From the above we can see that compared with AVL tree, the efficiency of B tree has been improved a lot in the case of large data volume, so why MySQL still does not choose B tree as the index? So let’s take a look at the modified B+ tree first, and then jump to conclusions.
B + tree
B+ tree is improved from B tree, which is an improved version of multi-way balanced search tree.
Let’s first look at what a B+ tree looks like:
Compared to B+ trees, one obvious difference is that the leaf nodes are guided by an arrow and are ordered from left to right.
Compared with the traditional B+ tree, the improved B+ tree in InnoDB has the following characteristics
InnoDB B+ tree features
- The number of keywords is equal to the number of routes.
- No data is stored in the root or branches of a B+ tree, only in the leaves. Search keyword will not directly return, will be the last layer of the leaf node.
- Each leaf node of the B+ tree adds a pointer to the adjacent leaf node, and its last data points to the first data of the next leaf node, forming an ordered linked list structure.

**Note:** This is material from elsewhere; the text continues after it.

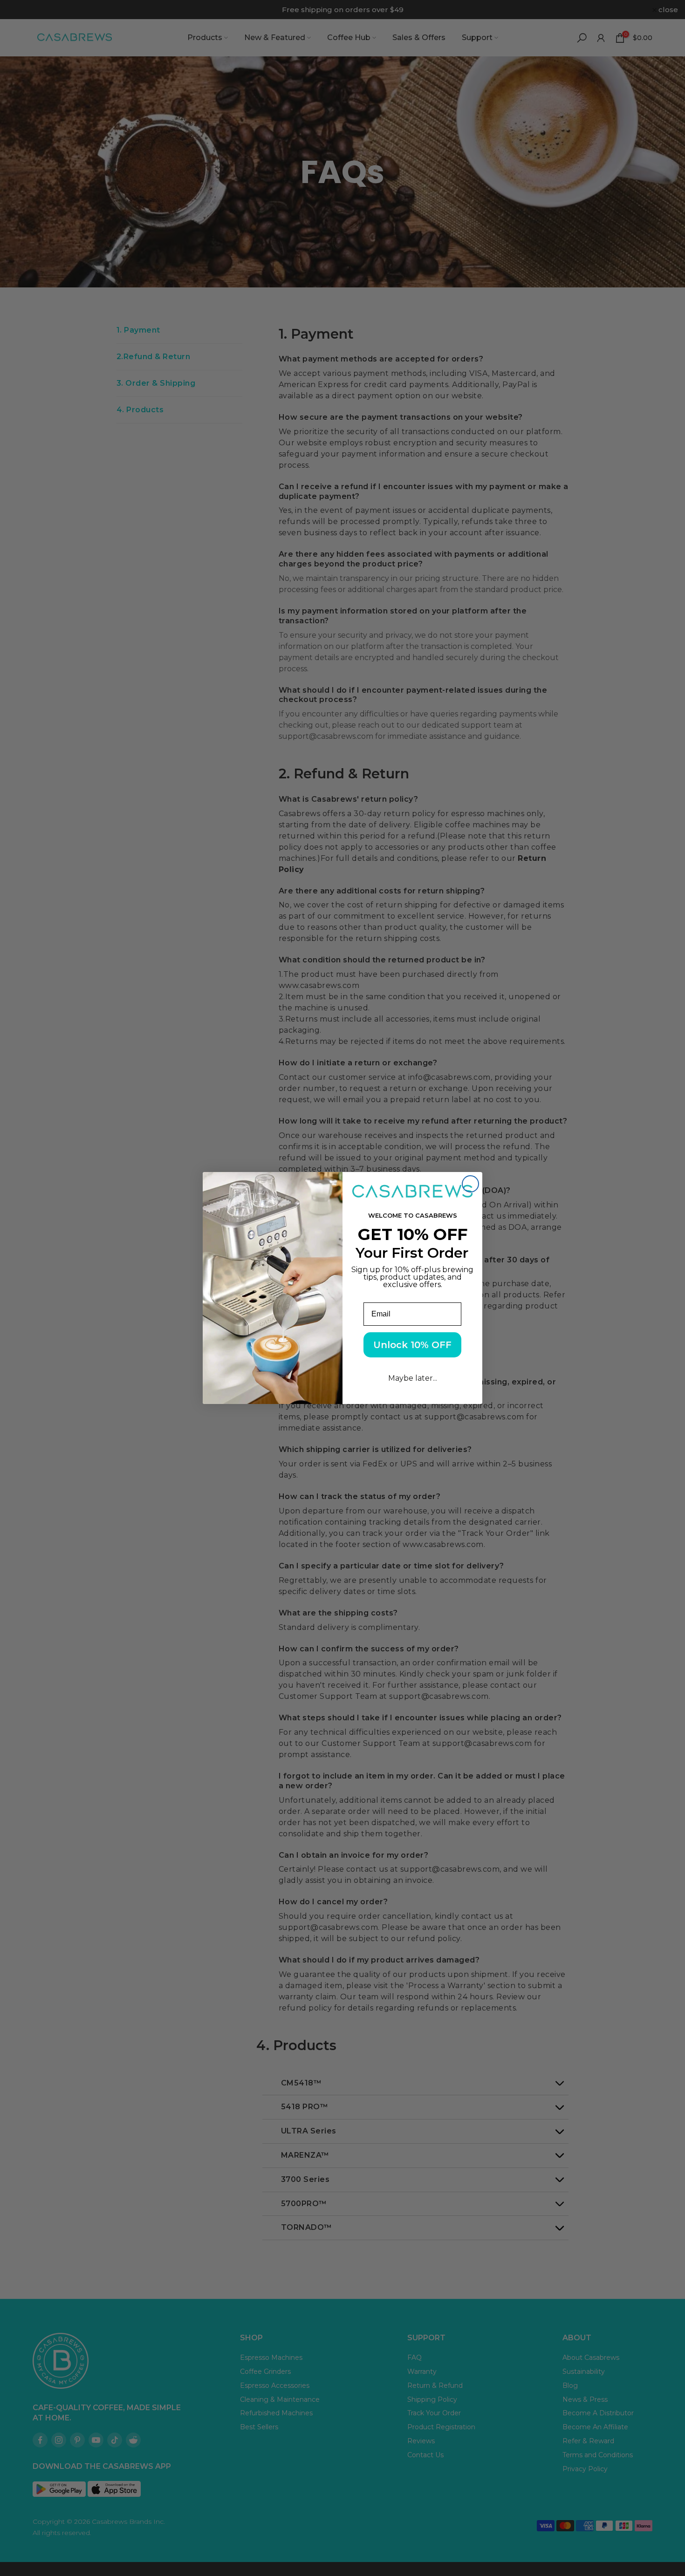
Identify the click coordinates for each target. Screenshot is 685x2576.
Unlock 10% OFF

- It retrieves data based on an interval between left closed and right open
According to the characteristics of B+ tree, we can draw a simple diagram for storing data, as follows:
How does a B+ tree find data
Suppose we now want to find a key=66, follow the following steps: 1. Obtain the root node, according to the left closed and right open have the following interval: [1,28),[28,66),[66,+∞), hit the last interval, although 66 is in the root node, because the root node does not store data, it will continue to search the node on the right. 2. The node on the right can be obtained according to the following interval: [66,78),[78,89),[89,+∞), hit the left range.

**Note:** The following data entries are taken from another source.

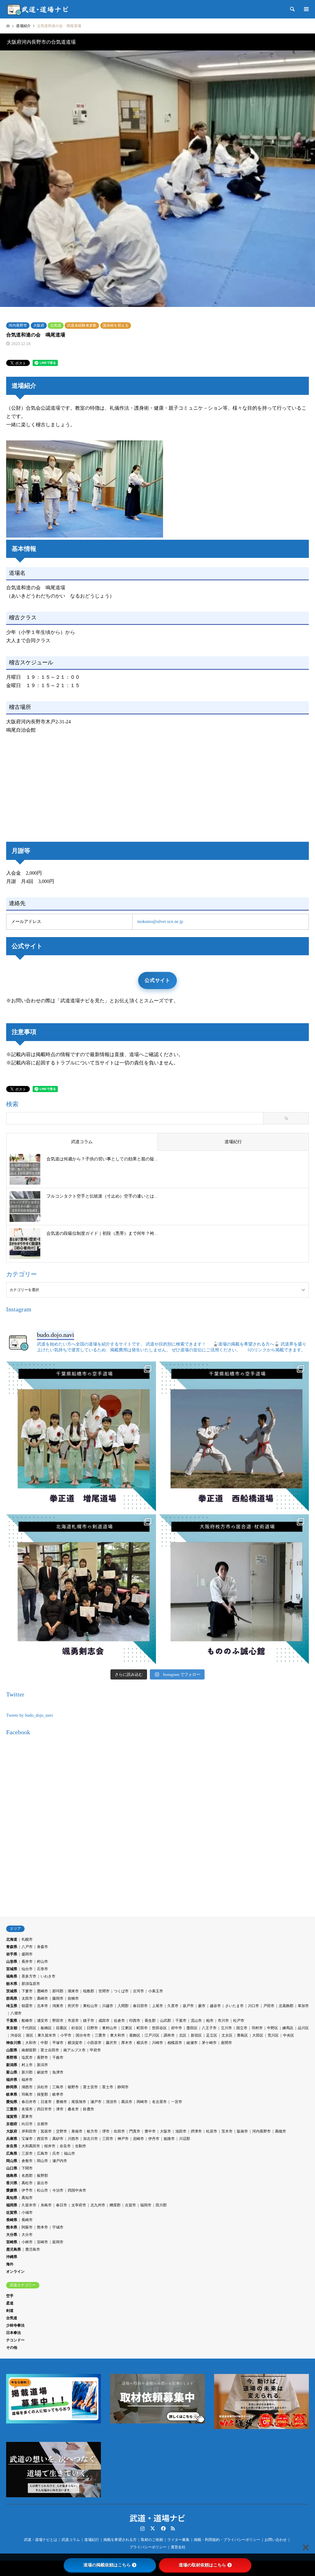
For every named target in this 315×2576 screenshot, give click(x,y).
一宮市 (176, 2102)
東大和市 (117, 2035)
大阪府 (38, 325)
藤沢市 (111, 2043)
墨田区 (191, 2028)
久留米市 (29, 2205)
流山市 (196, 2020)
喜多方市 (29, 1976)
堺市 (106, 2131)
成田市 (104, 2020)
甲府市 (95, 2050)
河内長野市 (18, 325)
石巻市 (42, 1969)
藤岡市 (57, 1998)
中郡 (44, 2043)
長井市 (27, 1961)
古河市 (138, 1991)
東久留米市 (47, 2035)
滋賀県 (11, 2116)
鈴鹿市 (88, 2109)
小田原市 (94, 2043)
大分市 (27, 2234)
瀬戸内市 (59, 2161)
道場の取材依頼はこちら (202, 2565)
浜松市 (42, 2087)
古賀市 (130, 2205)
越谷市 (215, 2006)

B+ tree relative to B tree improvement point
B+ trees are improved from B trees, so B+ trees can solve all the problems that B trees can solve, so what problems can B+ trees solve that B trees can’t solve? 2. The disk read and write capability of B+Tree is stronger than that of B+Tree: If we want to scan the whole table, we only need to scan the leaf nodes, not the whole B+Tree. Root nodes and branches do not hold data areas, so a node can hold more keywords, and a disk load (IO operation) can fetch relatively more keywords. 3. Natural sorting ability: there is a pointer to the next data area on the leaf node, and the data forms a linked list. 4. Stable efficiency: B+Tree always gets the data from the leaf node, so the IO times are stable. However, if B Tree is lucky, the root node will get the data, and if B Tree is unlucky, it will get the data from the leaf node, which will take different time.
conclusion
This article Outlines the evolution from binary trees to B+ trees, explains the differences between the various data structures, and explains why MySQL ultimately chose B+ trees as indexes.